Examples of other members of this class: scōnī "beauty", suoẓẓī "sweetness", snëllī "quickness", tiufī "depth", menigī, managī "multitude", irstantanī "resurrection", toufī "a dipping", welī "choice", leitī "a leading", riudī "mange".

==Strong consonantal declensions==

===The monosyllabic consonant declension===

|  | man; man man m. |  | naht; naht night f. |  |
| Singular | Plural | Singular | Plural |
| Nominative, Accusative | man |  | naht |  |
| Genitive | mann–es | mann–o | naht | naht–o |
| Dative | man(–ne) | mann–um (om, un, on) | naht–um (om, un, on) |

This class was already falling apart in the earliest texts:
- Only a very small number of nouns remain in this declension. The vast majority have passed over to the i-declension.
- eoman, ioman "someone" and neoman, nioman "no one" have a pronominal ending -an in the accusative singular, e.g. eomannan, neomannan.
- Masculine fuoẓ "foot" has passed over to the i-declension but retains the consonant endings –um (–un, –on) in the dative plural.
- The only trace of neuters of this class is the optional dative singular hūs "to a house" beside regular hūse.
- buoch "book" is declined mostly as a neuter a-stem in the singular but a feminine consonant stem in the plural.
- burg "borough, city" and brust "breast" are sometimes declined as feminine consonant stems but sometimes as feminine i-stems.

===The -r declension===

|  | fater; faterā (-a) father m. |  |  |  | muoter; muoter mother f. |  |  |  |
| Singular |  | Plural |  | Singular |  | Plural |  |
| Nominative, Accusative | fater |  | fater–ā (a) |  | muoter |  |  |  |
| Genitive | fater > –es |  | fater–o |  | muoter |  | muoter–o |  |
| Dative | fater > –e |  | fater–um > –un (–on) |  | muoter–um (un, on) |  |

- fater "father" has moved to the a-declension later on, and even in early documents the nominative and accusative plural has borrowed -ā (-a) from the a-stems.
- muoter "mother" preserves the original declension, unmixed with a-stem forms. The other members of this class follow the same declension: bruoder "brother", tohter "daughter", and swëster "sister".

===The -nd declension===

|  | friunt; friunt, friuntā (-a) friend m. |  |  |
| Singular | Plural |  |
| Nominative, Accusative | friunt | friunt > –ā (–a) |  |
| Genitive | friunt–es | friunt–o |  |
| Dative | friunt–e | friunt–um > un (on) |  |

This declension has almost entirely merged with the a-declension. Only in early texts do the nominative and accusative plural have a separate, endingless form.
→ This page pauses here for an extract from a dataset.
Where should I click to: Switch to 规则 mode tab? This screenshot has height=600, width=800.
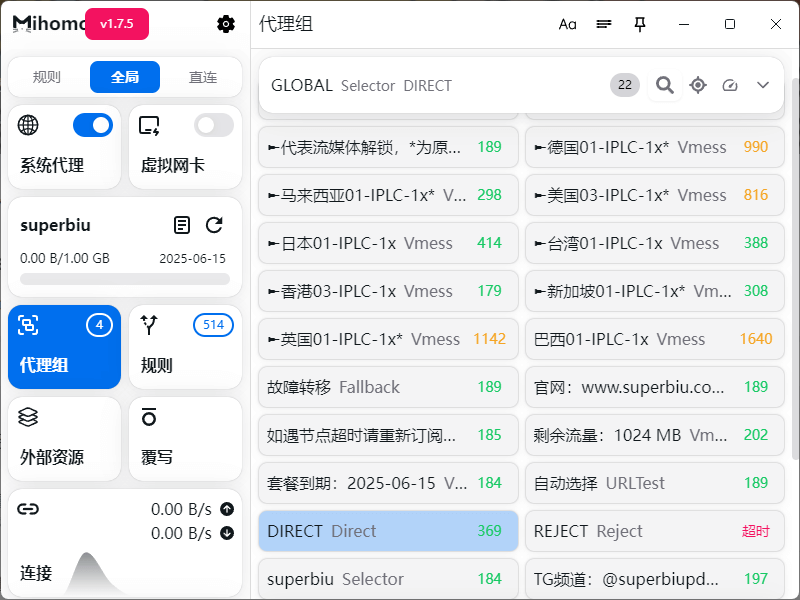click(x=47, y=77)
A large number of nouns belong to this declension, such as fīant "enemy", wīgant "warrior", and many others in -ant.

===The -z declension===

This class consists of neuter nouns and corresponds to Greek neuters in -os and Latin neuters in -us (genitive -eris, -oris). Formally, these nouns look like regular neuters except that a suffix -ir (from Proto-Germanic -iz-, from Proto-Indo-European -es-) is added to the stem in the plural and triggers umlaut. This class was massively expanded in Middle and Modern High German.
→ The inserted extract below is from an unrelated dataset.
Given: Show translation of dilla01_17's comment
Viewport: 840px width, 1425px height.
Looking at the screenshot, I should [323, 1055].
|  | lamb; lembir lamb n. |  |  |
| Singular | Plural |  |
| Early | Late |
| Nominative, Accusative | lamb | lemb–ir |  |
| Genitive | lamb–es | lembiro–iro |  |
| Dative | lamb–e | lemb–irum (irom) > irun (–iron) |  |
| Instrumental | lamb–u (o) | -- |  |

A small number of nouns were declined according to this declension, among them lamb "lamb", kalb "calf", blat "leaf", and grab "grave".

==The weak declension==

hano; hanon (-un) cock m.; hërza; hërzun (-on) heart n.; zunga; zungūn tongue f.
Singular: Plural; Singular; Plural; Singular; Plural
Nominative: han–o; han–on (un); hërz–a; hërz–un (on); zung–a; zung–ūn
Accusative: han–on (un); zung–ūn
Genitive: han–en (in); han–ōno; hërz–en (in); hërz–ōno; zung–ōno
Dative: han–ōm (ōn); hërz–ōm (ōn); zung–ōm (ōn)

==Adjectives==
Adjectives in Old High German, as in the other Germanic languages, can be declined according to two different paradigms, commonly called "strong" and "weak". This represents a significant innovation in Germanic, although a similar development has taken place in the Baltic and Slavic languages.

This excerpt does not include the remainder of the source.